Al-A'amiriya (العامرية) is a neighborhood situated in the western part of Baghdad, Iraq. It is located in the Karkh and Mansour district on the way to Anbar Province. It was an upper-class neighbourhood until about 2006, when it was devastated by war. Under Islamic State rule, many rural inhabitants were displaced from Anbar to Al-A'amiriya, resulting in even more demographic change.

This area is relatively modern, with its development beginning in the late 1960s. It is positioned between two key routes leaving Baghdad: the Airport Road and Abu Ghraib Road, the latter connecting to the city of Abu Ghraib and further extending to the western regions of Iraq. Due to its location in the west, Al-Amiriya has attracted many Sunni Arabs whose tribes trace their origins to the western parts of Iraq. This proximity to their ancestral regions in Anbar Governorate makes it a popular residential area for them. The majority of the local population belongs to the Al-Kubaisi, Al-Dulaim, and Zubaa tribes, with smaller communities of Christians and Kurds also present.

== Other names ==
The name is also written Amariya, Amariyah, Ameria, Ameriya, Amerya, Amiriya and Amiriyah.

== History ==
The Al-Amiriya district gets its name from the land it was built upon, which was once owned by the Al-Bu Amer clan during the early 16th century. It is situated between the districts of Al-Khadhra, Al-Atbaa, Al-Ghazaliya, and Abu Ghraib. Al-Amiriya is characterized by two main streets: Al-Amal Al-Shaabi and Al-Mantama. The area is known for its many upscale homes surrounded by beautiful gardens. There are nine mosques within the district, including Al-Ikhwa Al-Saliheen, Al-Hassanain, Maluki, Al-Mustafa, Al-Firdaws (Al-Takriti), Al-Abbas, Al-Kubaisi, Al-Ghafoor, and Al-Salam. In addition, the area houses a bank, pharmacies owned by the Samarra Pharmaceutical Manufacturing Company, and departments linked to the Ministry of Irrigation and the Ministry of Agriculture.

===Gulf War===
The bombing by Americans resulted in the deaths of over 400 women, children, and elderly people. Initially, Iraq commemorated this tragedy on 13 February each year. However, after the 2003 invasion, the observance was discontinued. It wasn't until February 2011 that the people of Al-Amiriya, alongside the Iraqi army, held a memorial to honour the victims of the massacre. Since then, this occasion has been observed annually.

=== Post-2003 ===
An image of The Serum and Vaccine Institute in Al-Amiriya was taken by a US reconnaissance satellite in November 2002.

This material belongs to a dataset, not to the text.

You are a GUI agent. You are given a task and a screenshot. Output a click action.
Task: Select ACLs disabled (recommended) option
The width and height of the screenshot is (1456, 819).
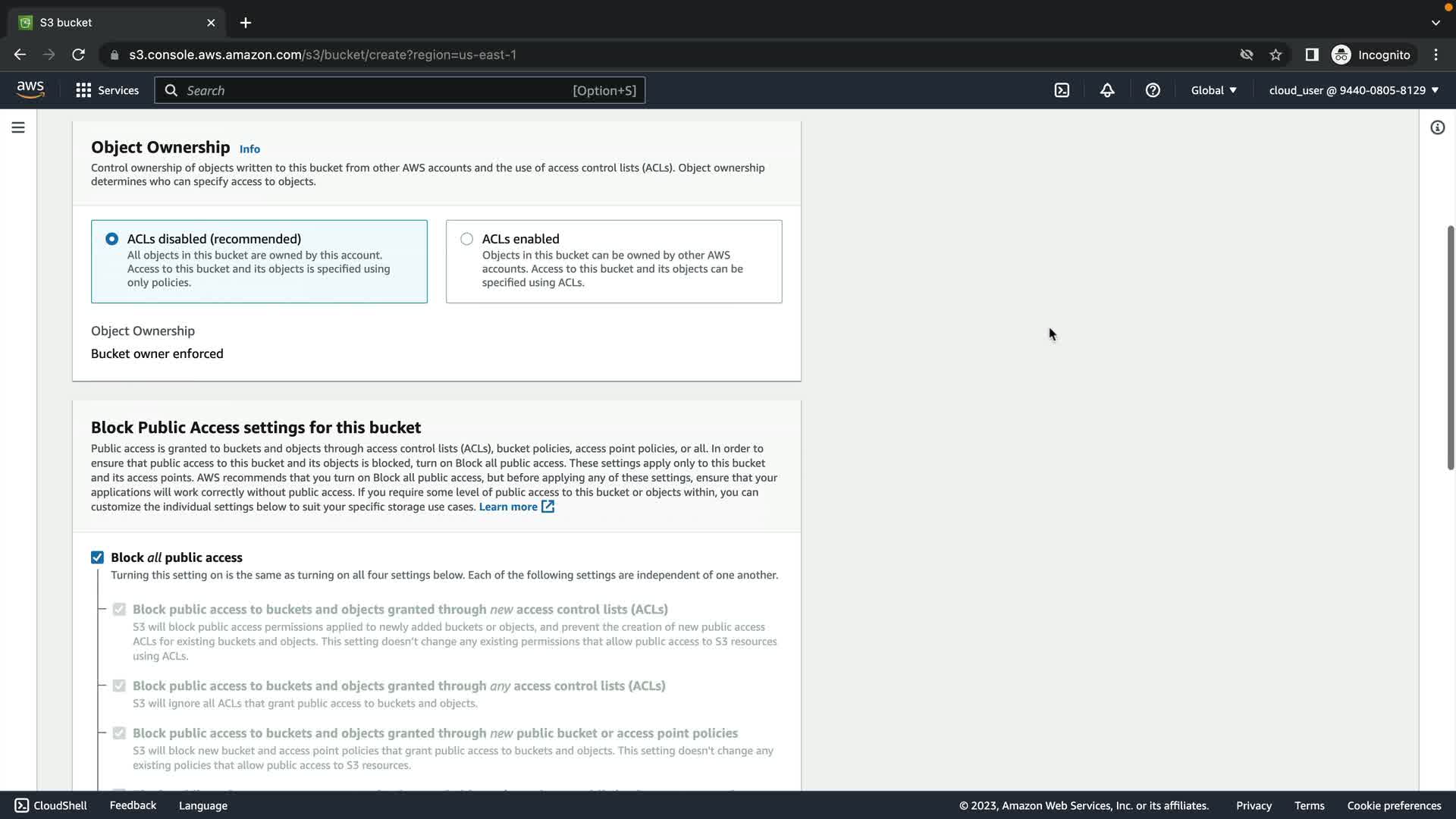tap(111, 239)
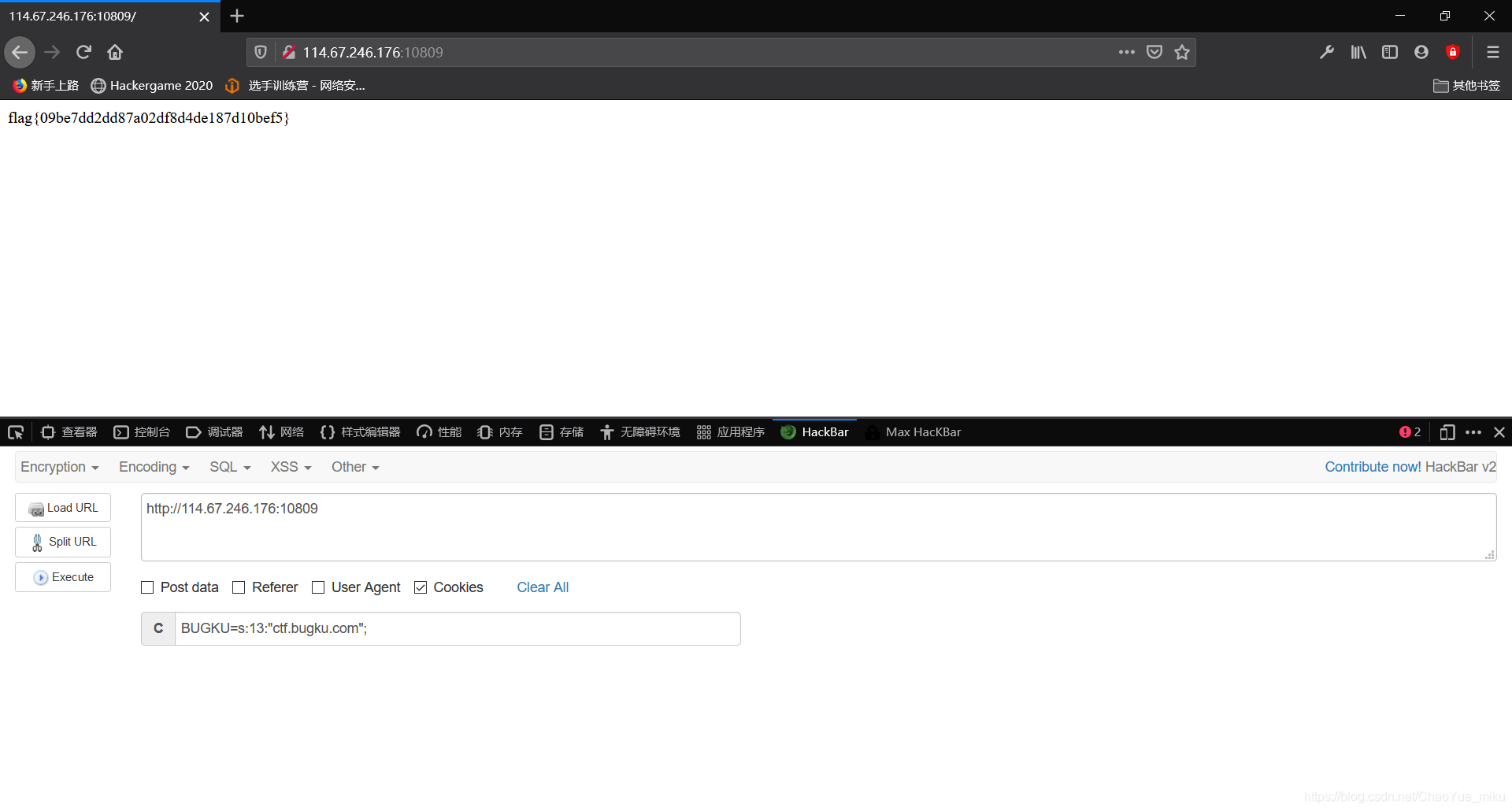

Following the 2003 invasion of Iraq, Al-Amiriya experienced significant security issues and became one of the most dangerous areas in Baghdad. In response, American forces constructed a separation wall to isolate the district. In late May and early June of 2007, violent clashes broke out between gunmen from Al-Qaeda and fighters from the Islamic Army in Iraq. The situation in Al-Amiriya gradually improved after the "Knights of the Two Rivers" force, formed by local residents in collaboration with the sheikhs of Anbar tribes, gained control of the area. This led to a resurgence of local life, marked by an increase in the number of businesses opening up. Today, Al-Amiriya is home to about 4,500 displaced Sunni families.

Due to its sensitive security status, visitors to Al-Amiriya who are not residents are required to surrender their identification cards, which are returned upon leaving. Additionally, all individuals and vehicles entering the district are subjected to manual searches, causing considerable inconvenience to the local population.